HDFS
Why HDFS?
Big Data usually outgrows the storage capacity of a single physical machine. It becomes necessary to partition the data across a network of machines, or cluster. Hence we need a file system that manage the storage across a network of machines. Such file systems are called distributed file systems.
Distributed file systems are more complex than regular disk file systems, since they are network based. One of the biggest challenges is to tolerate node failure without suffering data loss.
Hadoop comes with a distributed file system called HDFS, which stands for Hadoop Distributed File system.
HDFS Design
HDFS was inspired by the GoogleFS whitepaper released in 2003. Google outlined how they were storing the large amount of data captured by their web crawlers.
There are several key design principles which require that the file system
is scalable.
is fault tolerant.
uses commodity hardware.
supports high concurrency.
HDFS appears to a client as if it is one system, but the underlying data is located in multiple different locations.

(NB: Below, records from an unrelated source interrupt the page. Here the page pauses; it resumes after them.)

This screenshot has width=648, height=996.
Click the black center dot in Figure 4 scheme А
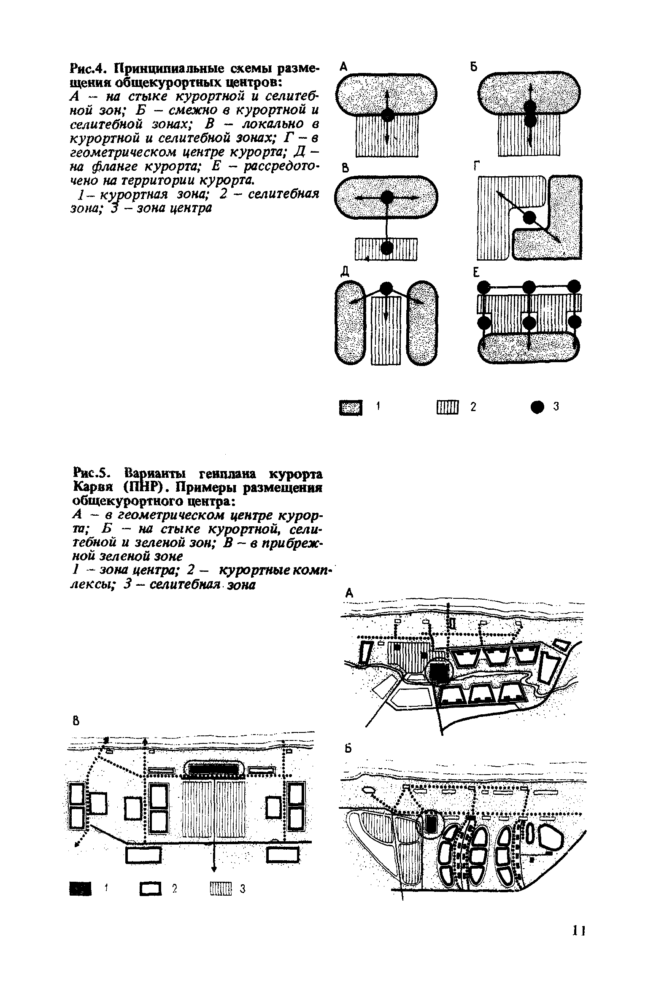pyautogui.click(x=387, y=115)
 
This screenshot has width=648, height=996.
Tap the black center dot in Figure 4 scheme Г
pyautogui.click(x=529, y=218)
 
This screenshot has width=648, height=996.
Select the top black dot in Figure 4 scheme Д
pyautogui.click(x=385, y=288)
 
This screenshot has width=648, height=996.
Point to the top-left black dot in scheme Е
pyautogui.click(x=483, y=287)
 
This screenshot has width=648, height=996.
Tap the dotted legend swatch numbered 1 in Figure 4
pyautogui.click(x=351, y=407)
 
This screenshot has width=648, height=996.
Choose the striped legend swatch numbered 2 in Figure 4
pyautogui.click(x=447, y=407)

HDFS gives a global view of your cluster. HDFS is immutable, meaning it has the inability to update data after it is committed to the file system.
HDFS Drawbacks
HDFS does not work well for some applications, including:
Low-latency data access: Applications that require low-latency access to data, in the tens of milliseconds range, will not work well with HDFS.

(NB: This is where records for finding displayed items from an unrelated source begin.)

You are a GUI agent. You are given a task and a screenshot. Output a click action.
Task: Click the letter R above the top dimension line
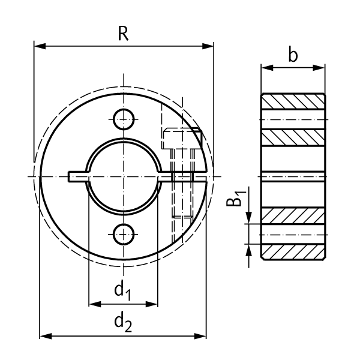click(x=123, y=34)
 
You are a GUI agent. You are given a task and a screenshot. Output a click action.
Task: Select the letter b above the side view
click(x=293, y=56)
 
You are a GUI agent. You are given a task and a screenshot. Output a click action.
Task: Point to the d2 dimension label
click(x=122, y=323)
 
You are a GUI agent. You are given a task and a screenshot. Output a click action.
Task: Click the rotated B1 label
click(x=238, y=198)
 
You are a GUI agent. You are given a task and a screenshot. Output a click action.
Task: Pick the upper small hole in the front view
click(x=124, y=119)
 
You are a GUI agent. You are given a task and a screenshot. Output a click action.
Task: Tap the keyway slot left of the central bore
click(x=77, y=176)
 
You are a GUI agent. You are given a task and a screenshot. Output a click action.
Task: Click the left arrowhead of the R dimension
click(x=38, y=46)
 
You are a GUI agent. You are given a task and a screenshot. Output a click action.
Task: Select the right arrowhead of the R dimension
click(x=210, y=46)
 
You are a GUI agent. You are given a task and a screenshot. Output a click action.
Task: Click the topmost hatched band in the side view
click(x=293, y=102)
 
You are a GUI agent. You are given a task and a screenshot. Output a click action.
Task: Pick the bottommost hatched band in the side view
click(x=293, y=252)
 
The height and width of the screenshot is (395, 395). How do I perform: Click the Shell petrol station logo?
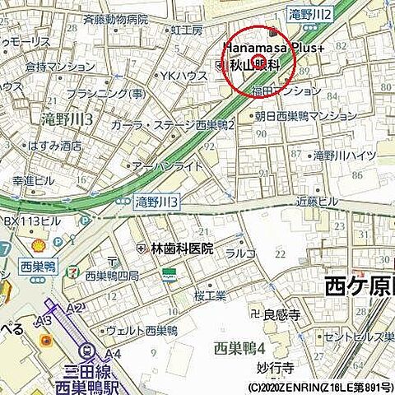tap(37, 245)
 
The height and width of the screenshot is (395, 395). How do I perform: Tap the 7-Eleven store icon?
tap(75, 269)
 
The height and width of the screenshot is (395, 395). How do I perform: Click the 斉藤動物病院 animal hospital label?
tap(115, 18)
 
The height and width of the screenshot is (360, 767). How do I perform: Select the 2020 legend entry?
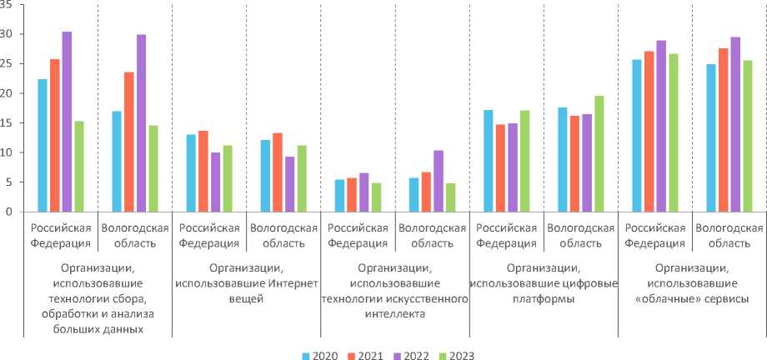click(x=319, y=355)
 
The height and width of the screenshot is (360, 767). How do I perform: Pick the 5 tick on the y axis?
click(x=10, y=182)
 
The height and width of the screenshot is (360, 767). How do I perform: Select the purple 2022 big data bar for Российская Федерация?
click(x=67, y=122)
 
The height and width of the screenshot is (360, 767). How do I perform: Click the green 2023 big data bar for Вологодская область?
click(x=153, y=168)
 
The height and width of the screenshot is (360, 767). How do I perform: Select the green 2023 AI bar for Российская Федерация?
click(x=376, y=197)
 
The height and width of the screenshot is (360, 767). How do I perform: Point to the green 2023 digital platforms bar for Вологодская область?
click(x=599, y=153)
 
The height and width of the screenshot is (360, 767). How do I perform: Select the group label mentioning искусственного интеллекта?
click(x=395, y=291)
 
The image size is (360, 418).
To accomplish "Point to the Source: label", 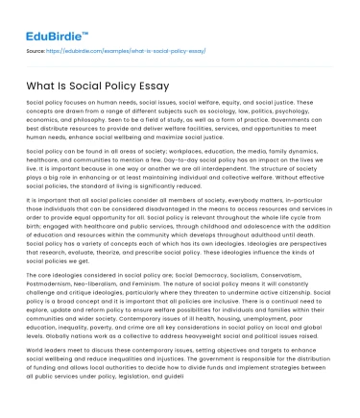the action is [36, 50].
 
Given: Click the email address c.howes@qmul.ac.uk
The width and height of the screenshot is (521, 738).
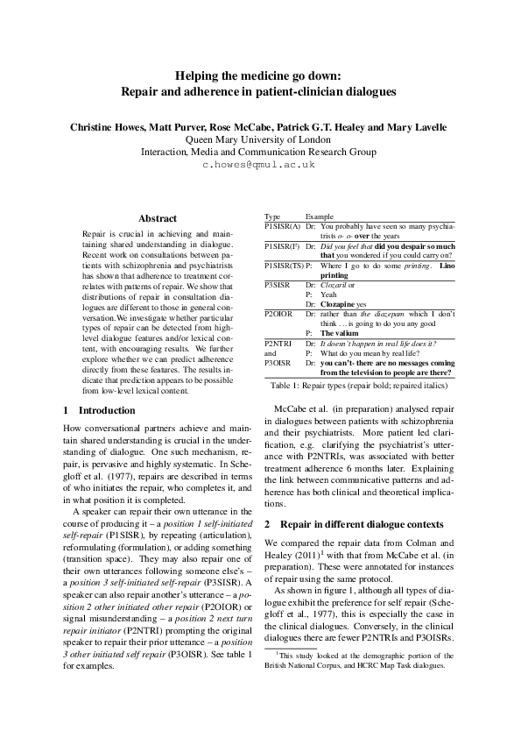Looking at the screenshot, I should click(259, 164).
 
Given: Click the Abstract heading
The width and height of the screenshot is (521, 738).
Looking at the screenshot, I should click(158, 218).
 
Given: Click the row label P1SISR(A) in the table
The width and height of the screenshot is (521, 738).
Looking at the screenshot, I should click(282, 226).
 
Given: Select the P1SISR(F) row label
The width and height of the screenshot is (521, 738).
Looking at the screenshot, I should click(282, 247).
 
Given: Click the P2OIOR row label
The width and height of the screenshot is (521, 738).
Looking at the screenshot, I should click(279, 313).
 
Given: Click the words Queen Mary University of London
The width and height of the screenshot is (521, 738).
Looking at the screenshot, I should click(259, 138).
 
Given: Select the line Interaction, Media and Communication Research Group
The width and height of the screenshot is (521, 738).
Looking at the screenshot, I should click(259, 151).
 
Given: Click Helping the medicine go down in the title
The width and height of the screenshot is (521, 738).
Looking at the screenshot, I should click(259, 76).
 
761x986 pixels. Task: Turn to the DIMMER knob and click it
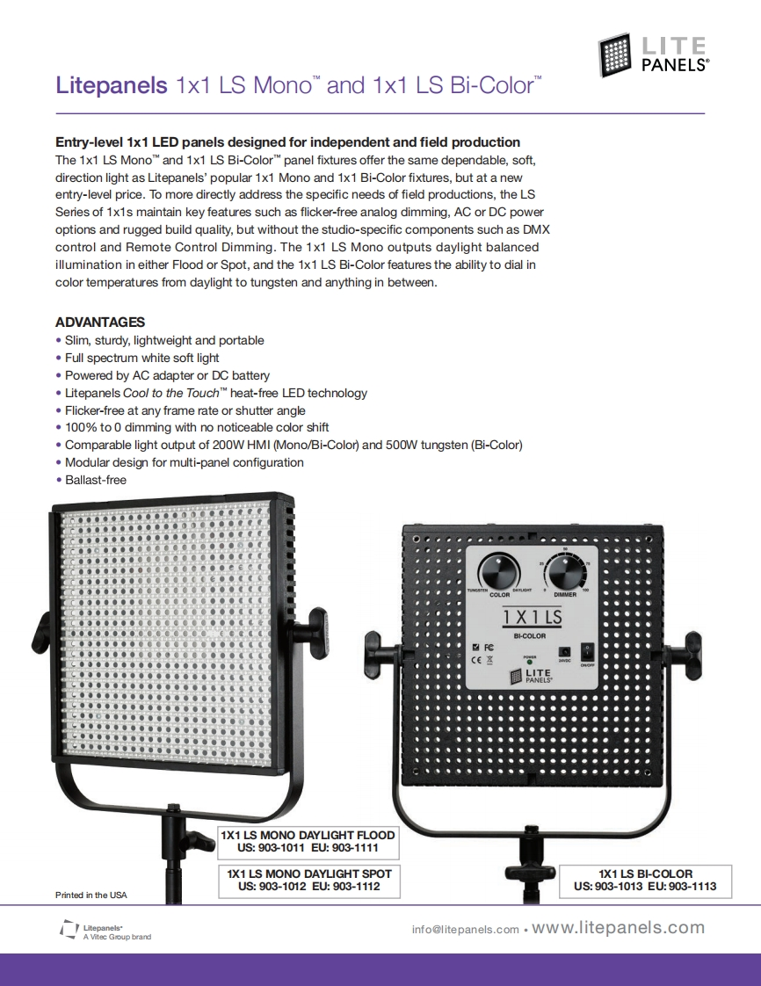pyautogui.click(x=565, y=576)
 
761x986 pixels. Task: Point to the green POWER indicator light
pyautogui.click(x=529, y=663)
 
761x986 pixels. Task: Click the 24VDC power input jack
pyautogui.click(x=563, y=651)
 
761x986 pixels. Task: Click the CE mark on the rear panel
pyautogui.click(x=475, y=658)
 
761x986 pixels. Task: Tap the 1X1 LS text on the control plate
pyautogui.click(x=532, y=617)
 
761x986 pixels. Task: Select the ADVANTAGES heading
pyautogui.click(x=100, y=322)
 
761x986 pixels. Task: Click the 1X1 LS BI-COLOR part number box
pyautogui.click(x=645, y=881)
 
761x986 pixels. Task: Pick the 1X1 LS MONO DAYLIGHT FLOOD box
pyautogui.click(x=308, y=841)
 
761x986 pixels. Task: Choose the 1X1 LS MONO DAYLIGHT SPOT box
pyautogui.click(x=308, y=881)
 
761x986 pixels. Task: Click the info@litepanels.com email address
pyautogui.click(x=465, y=930)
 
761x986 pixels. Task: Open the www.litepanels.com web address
pyautogui.click(x=619, y=928)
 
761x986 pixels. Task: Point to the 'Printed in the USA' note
pyautogui.click(x=91, y=895)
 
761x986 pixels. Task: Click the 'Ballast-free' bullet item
pyautogui.click(x=95, y=480)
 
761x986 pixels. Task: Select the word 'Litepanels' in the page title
pyautogui.click(x=111, y=86)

Lots of small files: Because filesystem metadata is hold in memory, the limit to the number of files in a filesystem is governed by the amount of memory available. Each file, directory, and block takes about 150 bytes metadata in memory, e.g. one million files, each taking one block, would need at least 300 MB of memory.
Multiple writers: Files in HDFS may be written to by a single writer. Writes are always made at the end of the file, in append-only fashion. There is no support for multiple writers or for modifications at arbitrary offsets in the file.
HDFS Blocks
Like in a local filesystem (e.g. NTFS, EXT4), files in HDFS are broken into block-sized chunks, which are stored as independent units.

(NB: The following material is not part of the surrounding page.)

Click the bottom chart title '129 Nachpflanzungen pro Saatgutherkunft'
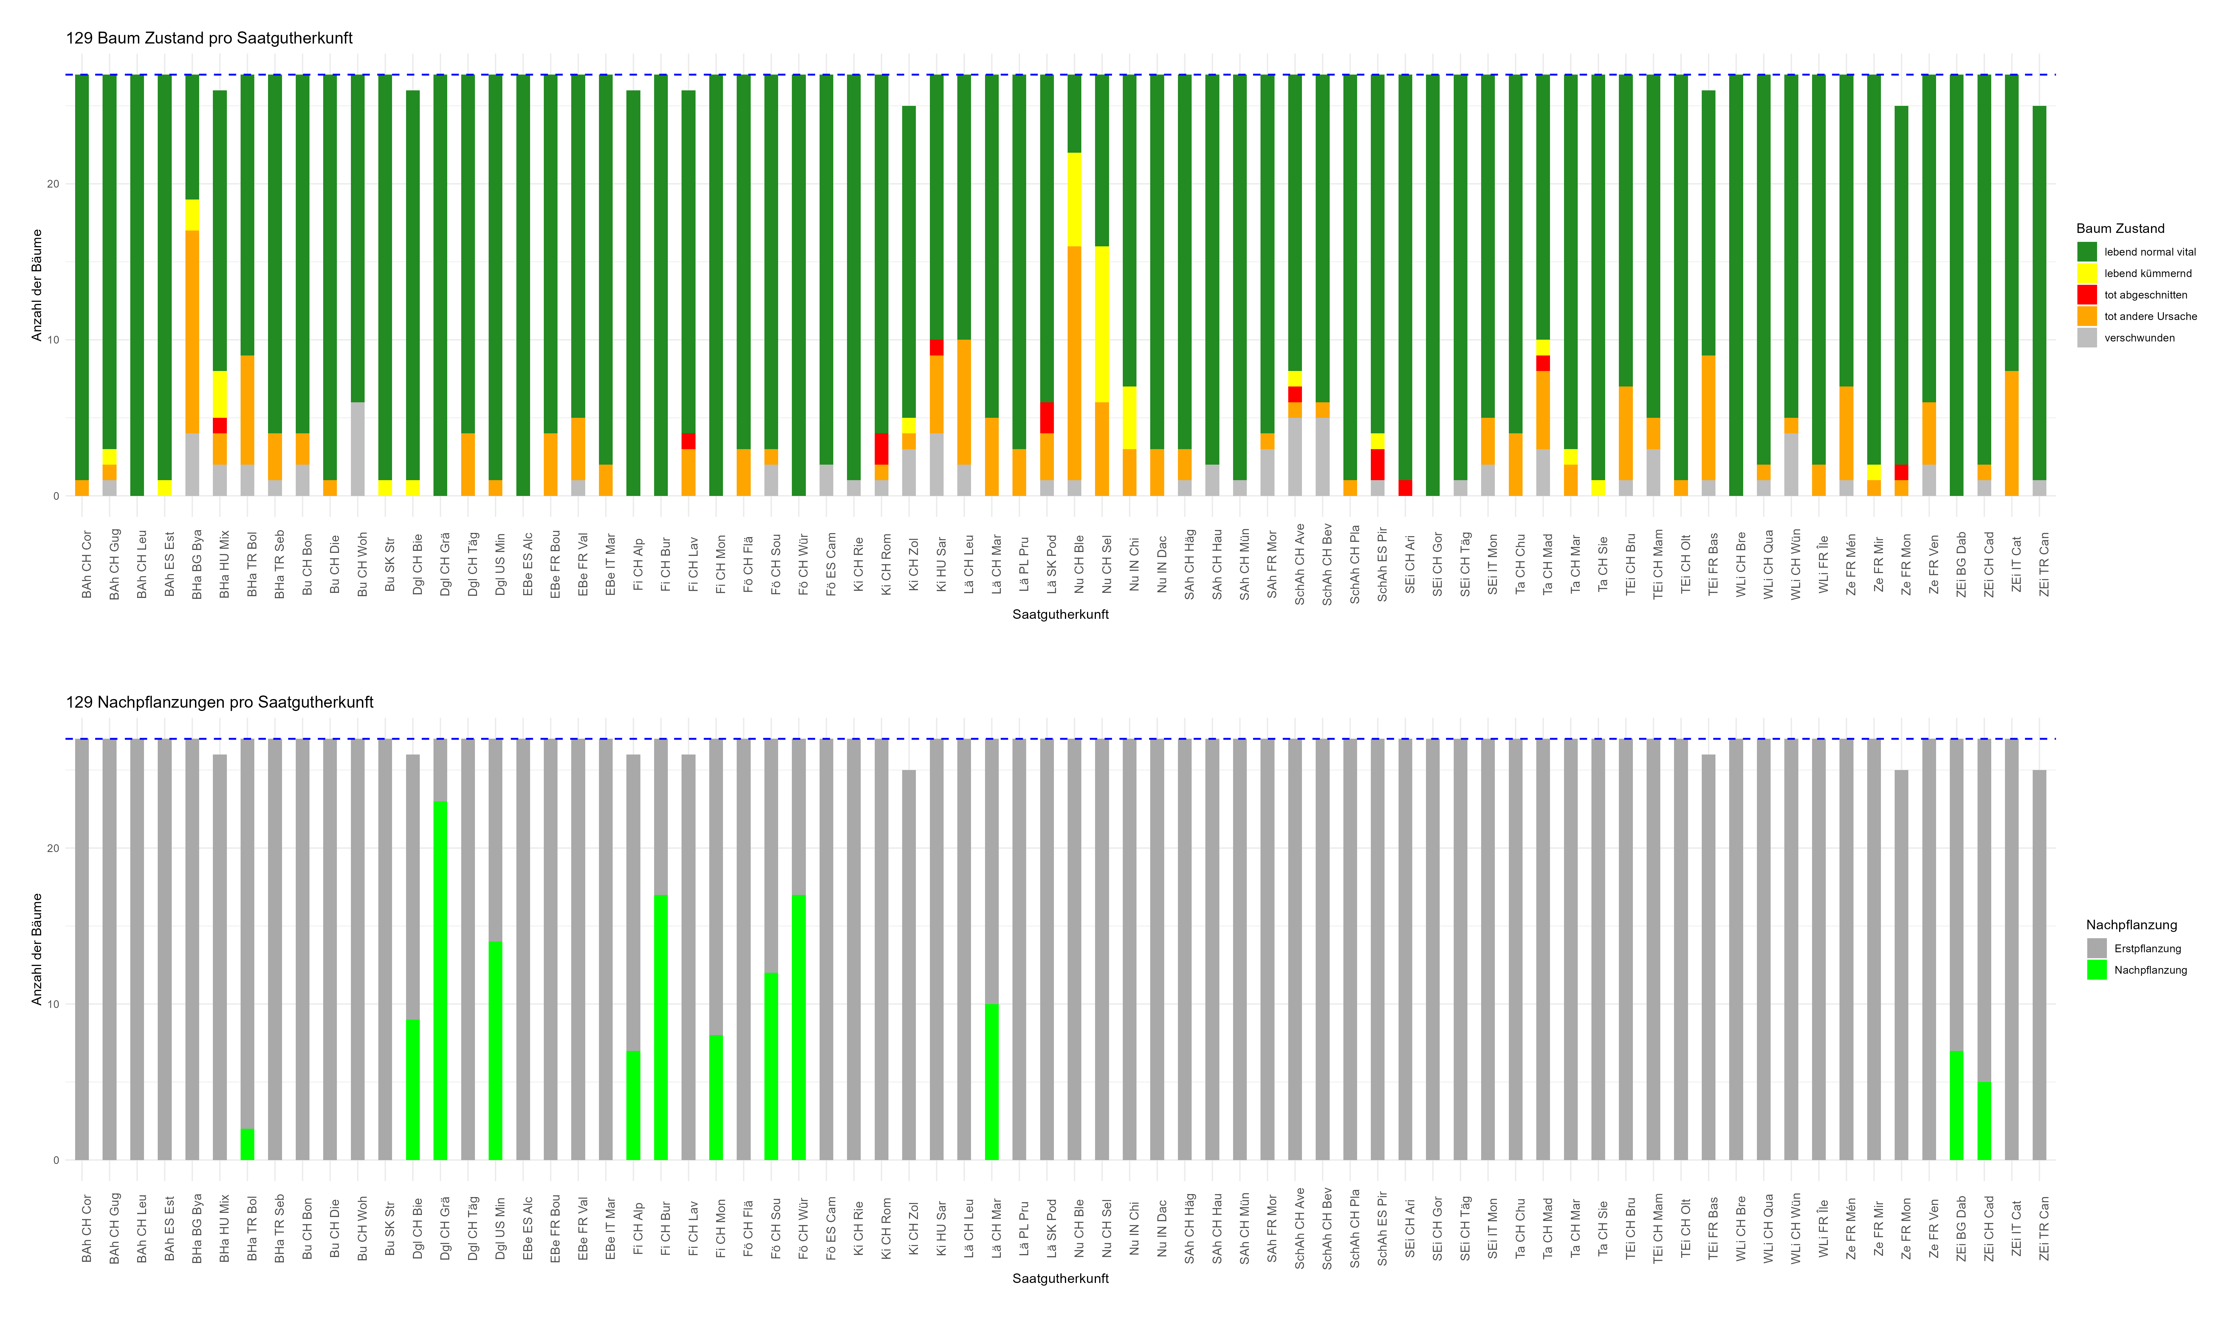[220, 702]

HDFS blocks are larger (128 MB by default) than single disk blocks to minimize the cost of seeks.
If a cluster contains more than one node, blocks are distributed among slave nodes.
Having a block abstraction for a distributed filesystem brings several benefits.
- There is nothing that requires the blocks from a file to be stored on the same disk, so a file can be larger than any single disk in the network.
- Blocks fit well with replication for providing fault tolerance and availability. Each block is replicated to a small number of physically separate machines.
- By default HDFS replicates a block to 3 nodes.
HDFS vs Local file system
HDFS by no means is a replacement for the local file system. The operating system still rely on the local file system. HDFS should still go through the local file system (typically ext4) to save the blocks in the storage. HDFS is spread across all the nodes in the cluster and it has a distributed view of the cluster. The local file system does not have a distributed view and only has a local view.
Namenode
The NameNode’s most important function is management of the filesystem’s metadata.
HDFS metadata is the filesystem catalog, which contains all of the directory and file objects and their related properties and attributes.
NameNode’s in-memory representation of the metadata includes the locations of the blocks which comprise files in HDFS.
- This is the only stateful representation of the relationship between files and blocks in HDFS.
- If the machine hosting the NameNode fails all the files on the filesystem would be lost.
- The NameNode must be resilient to failure.
Namenode Metadata
The NameNode’s metadata is perhaps the single most critical component in the HDFS architecture.
The metadata persists in resident memory on the NameNode to facilitate fast lookup operations for clients.
Common misconception: data does not flow through the NameNode.
The NameNode simply uses its metadata to direct clients where to read and write data.
Think of the metadata as a giant lookup table, which includes HDFS blocks, the HDFS object (file or directory) they are associated with, and their sequence in the file.
Datanodes
DataNodes are responsible for:
- storing and retrieving blocks when they are told to (by clients or the NameNode).
- participating in the block replication pipeline.
- managing local volumes and storage.
- providing block reports to the NameNode.
DataNodes store and manage physical HDFS blocks only, without having any knowledge of how these blocks are related to files and directories in the HDFS filesystem.